People who are in pain usually are in a sympathetic mode. They are at least slightly on edge and in protect mode. They have a hard time being still and silent. Their root of their pain is in discovering what keeps them from being calm and relaxed. The method to this discovery is meditation which gives us a direct line to the parasympathetic division and takes us out of our protective patterns.

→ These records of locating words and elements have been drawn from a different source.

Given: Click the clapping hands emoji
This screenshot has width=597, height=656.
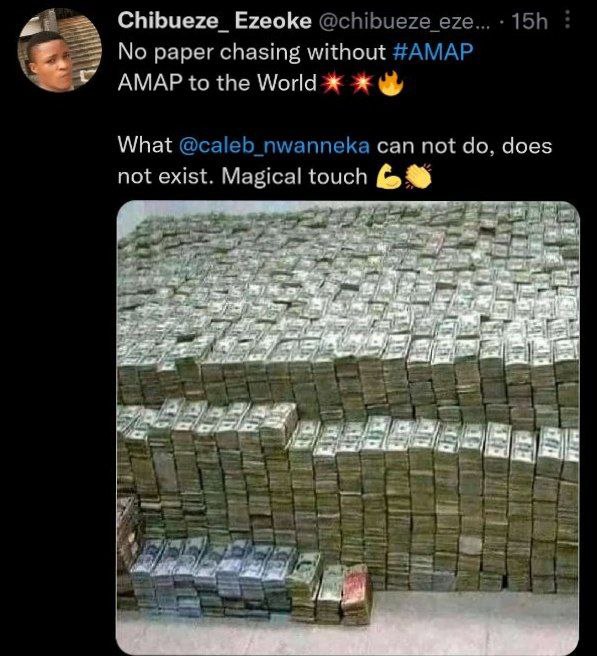Looking at the screenshot, I should tap(418, 177).
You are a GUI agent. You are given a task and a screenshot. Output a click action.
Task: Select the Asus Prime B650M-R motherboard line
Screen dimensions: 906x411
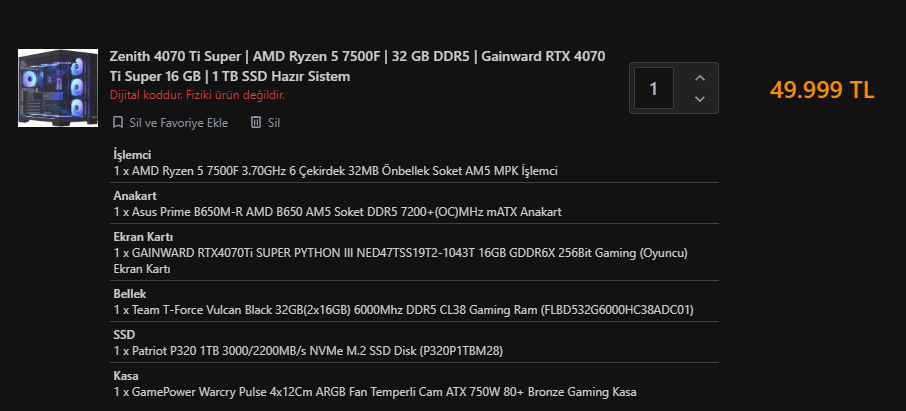pyautogui.click(x=337, y=212)
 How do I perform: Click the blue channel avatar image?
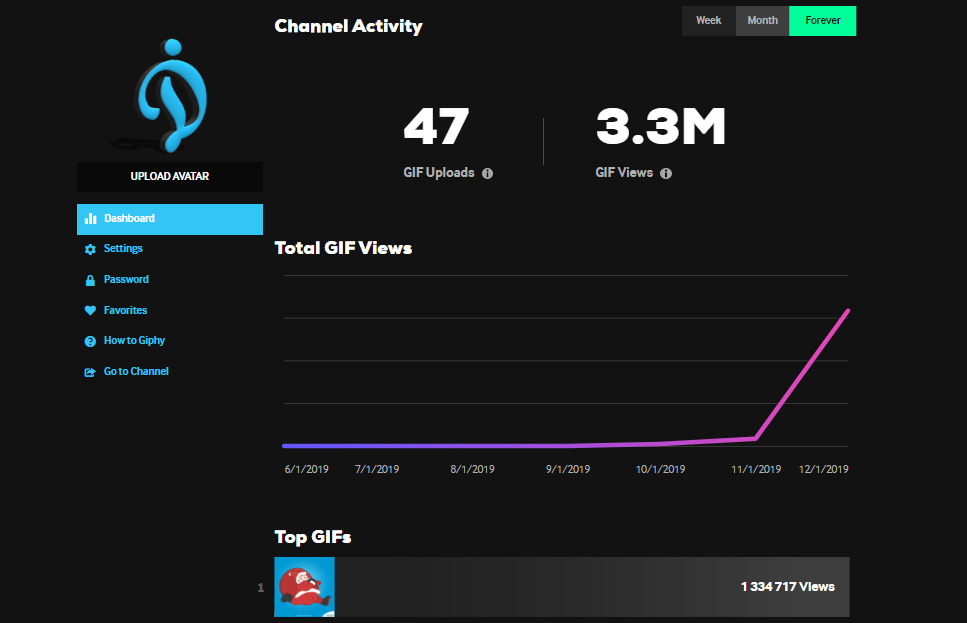tap(170, 95)
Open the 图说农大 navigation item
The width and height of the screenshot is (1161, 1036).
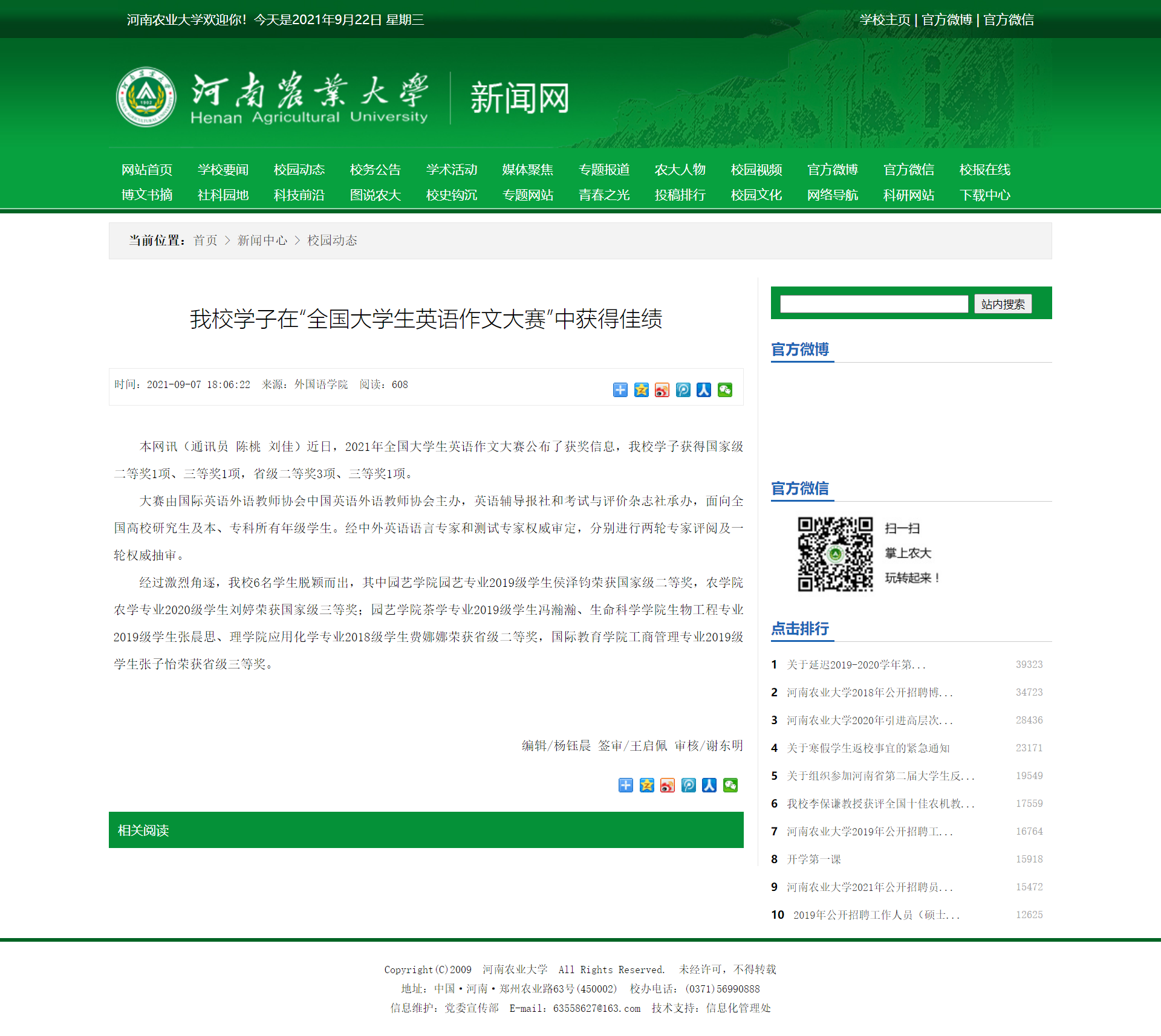(x=375, y=195)
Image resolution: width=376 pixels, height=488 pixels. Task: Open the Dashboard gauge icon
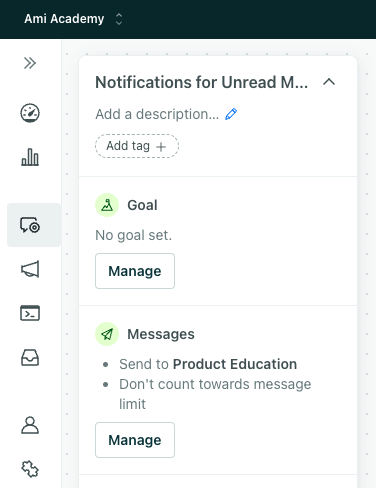[30, 113]
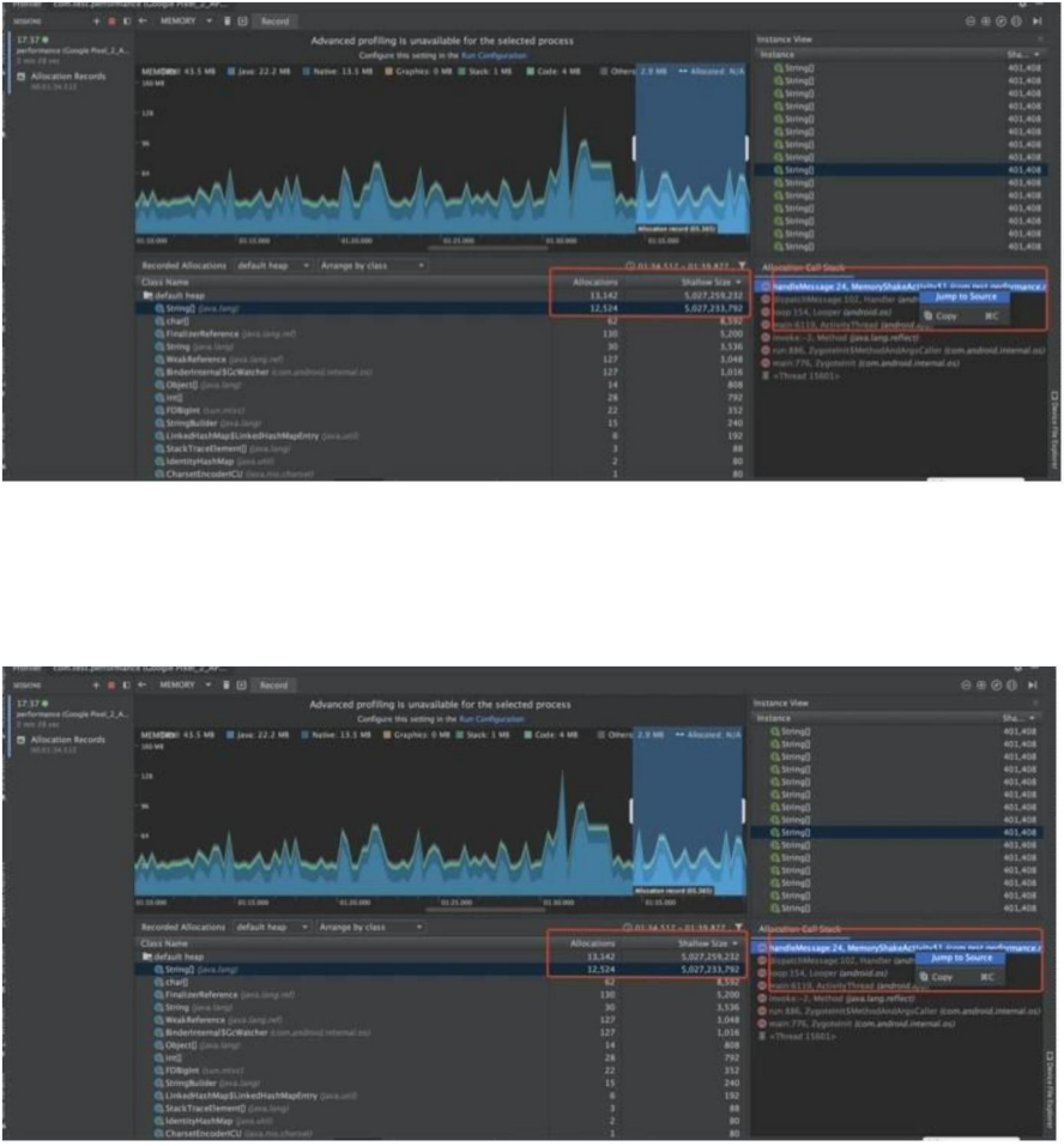This screenshot has height=1146, width=1064.
Task: Click the dump Java heap icon in bottom screenshot
Action: coord(241,685)
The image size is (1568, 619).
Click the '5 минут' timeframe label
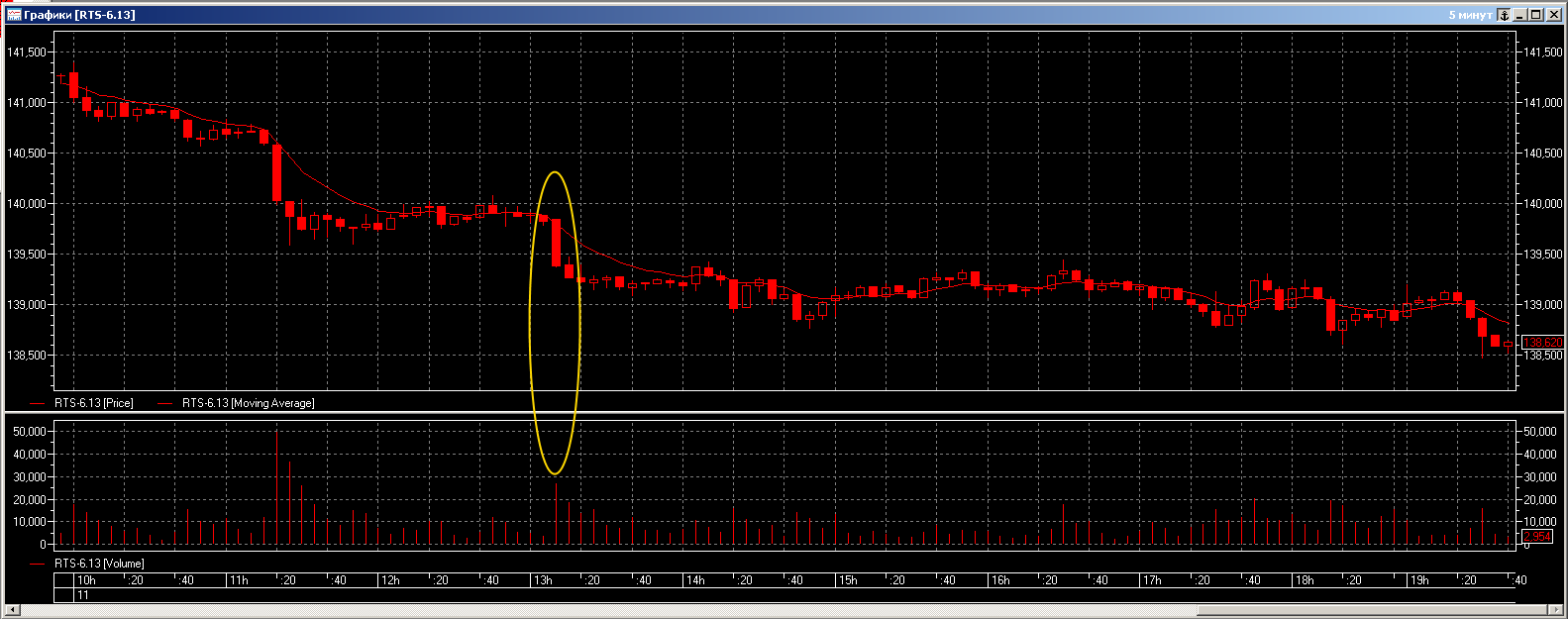1470,15
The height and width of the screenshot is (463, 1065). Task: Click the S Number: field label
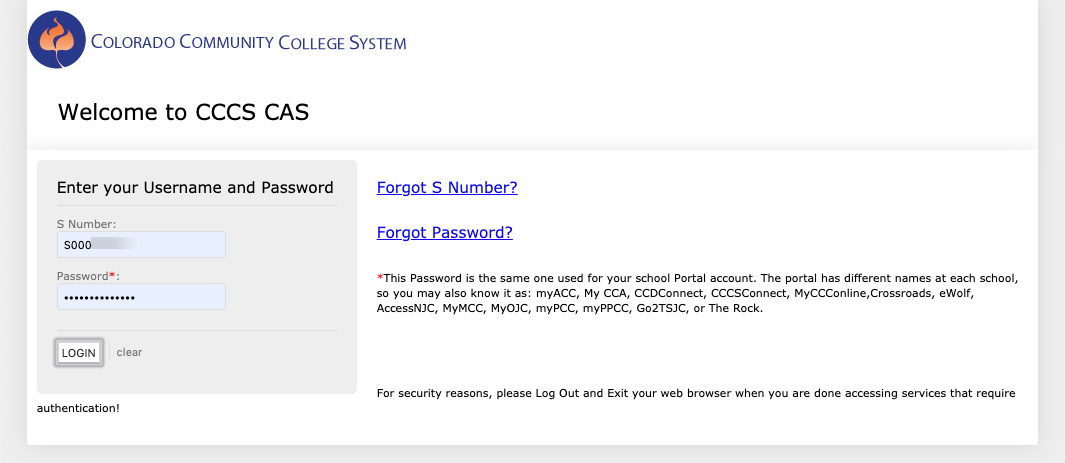coord(86,223)
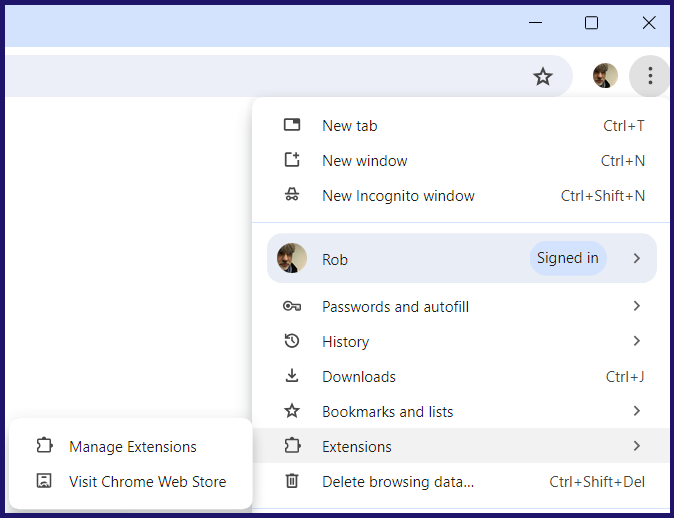Expand the Bookmarks and lists chevron

pos(637,411)
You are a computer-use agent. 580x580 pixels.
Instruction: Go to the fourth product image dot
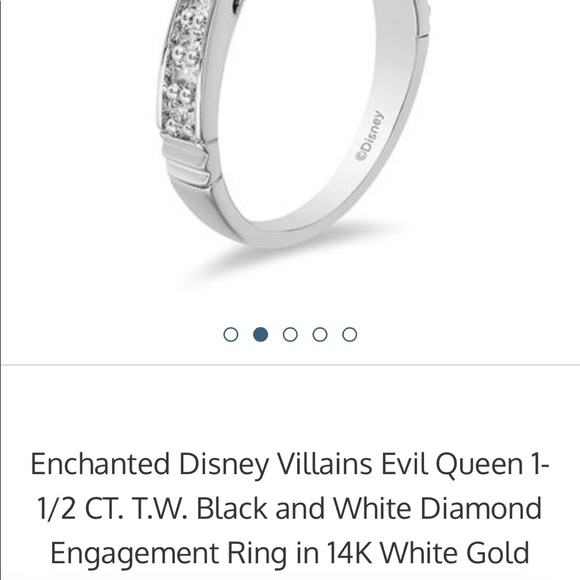click(320, 334)
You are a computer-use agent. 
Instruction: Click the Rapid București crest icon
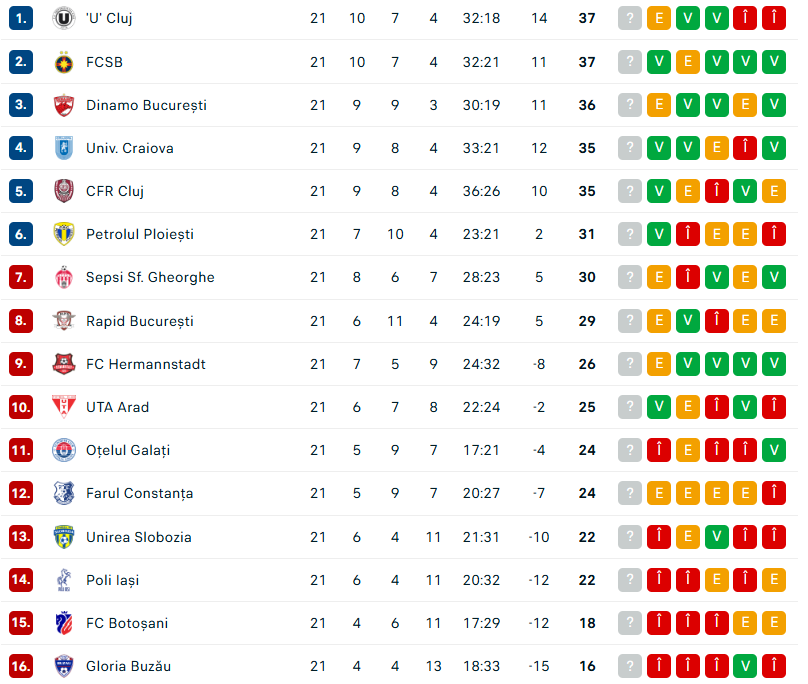(x=64, y=321)
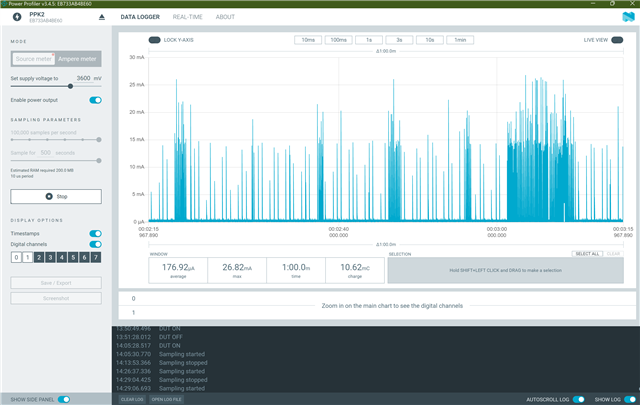Enable digital channel 7

pos(96,257)
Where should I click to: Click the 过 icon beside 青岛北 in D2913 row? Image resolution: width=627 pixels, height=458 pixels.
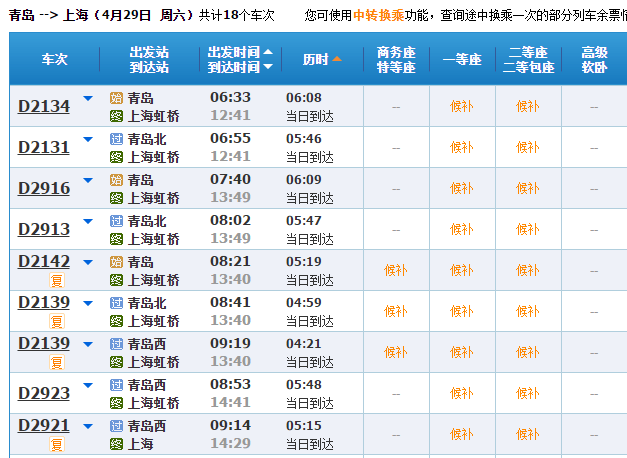116,221
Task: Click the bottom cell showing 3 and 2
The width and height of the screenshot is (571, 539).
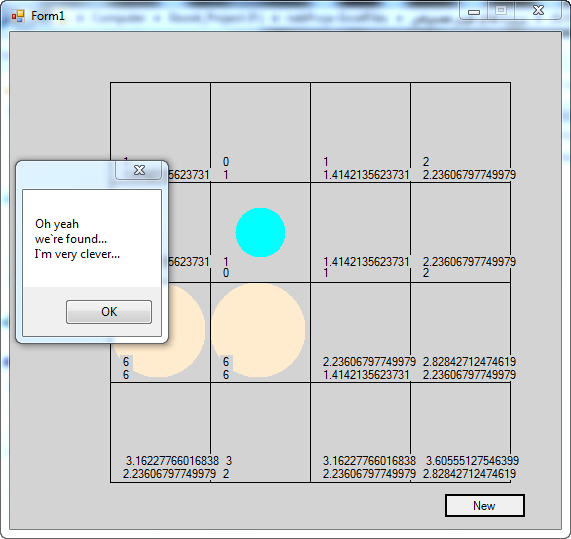Action: coord(260,432)
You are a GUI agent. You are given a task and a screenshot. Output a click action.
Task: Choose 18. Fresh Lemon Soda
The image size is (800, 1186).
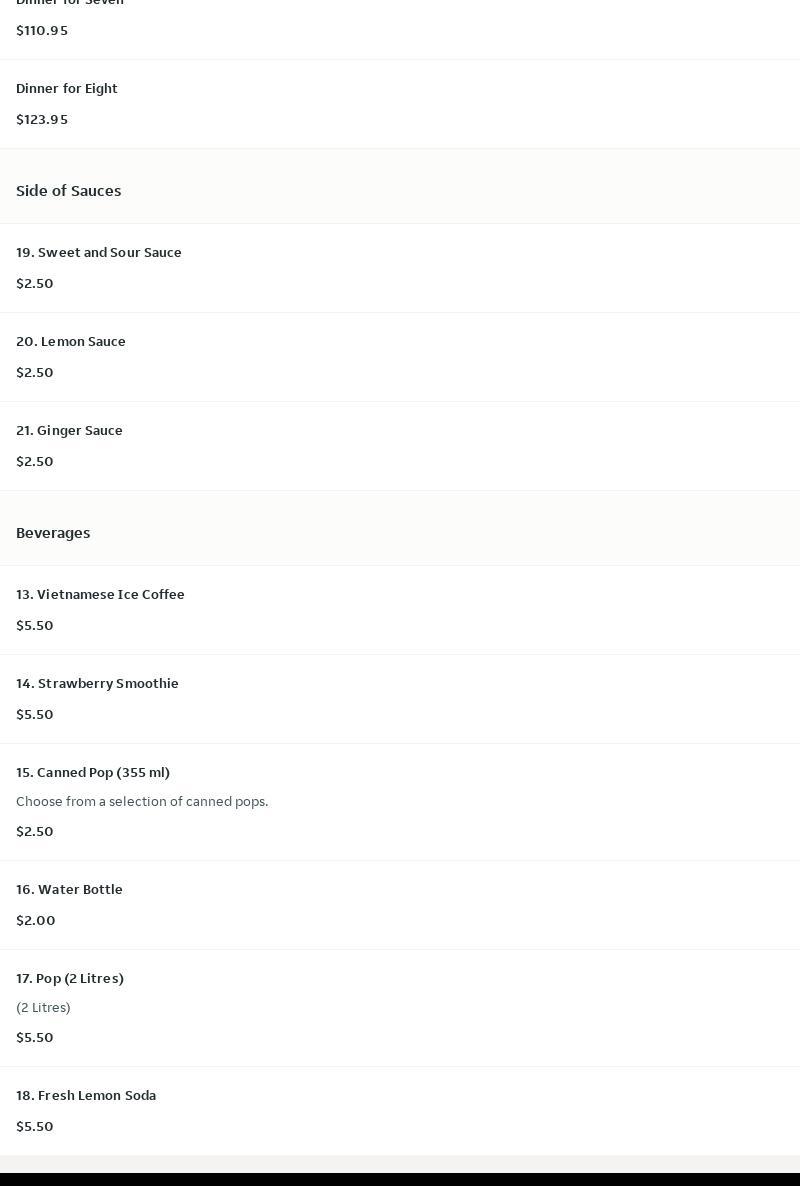click(400, 1111)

When we can effectively calm our nervous system we are able to begin changing our patterns. Everyone’s patterns are as different as their experience. I help change these patterns through meditation and movement. Once we have meditated successfully our body and mind are relaxed and we can do slight movements to begin to teach our body to find a neutral, centered state. The hard part comes in when we try to make this new neutral, centered state our new normal. It takes frequent consistent input to make a change, this is called neuroplasticity. To make a neuroplastic change you need effort and attention. This means you have to make time for pattern change everyday and work on making the changes throughout the day. Sometimes this makes people want to give up...DON’T GIVE UP. Once you get your routine going, it’s just a matter of time before you notice your new pattern. Once you have a new pattern, it’s yours! Congratulations! Maybe you feel 100% better but maybe you don’t. If you don’t, you have changed only part of your protective pattern and now we will need to start the process again to change this underlying pattern. It can be a long process but it’s worth it when your life just keeps getting better.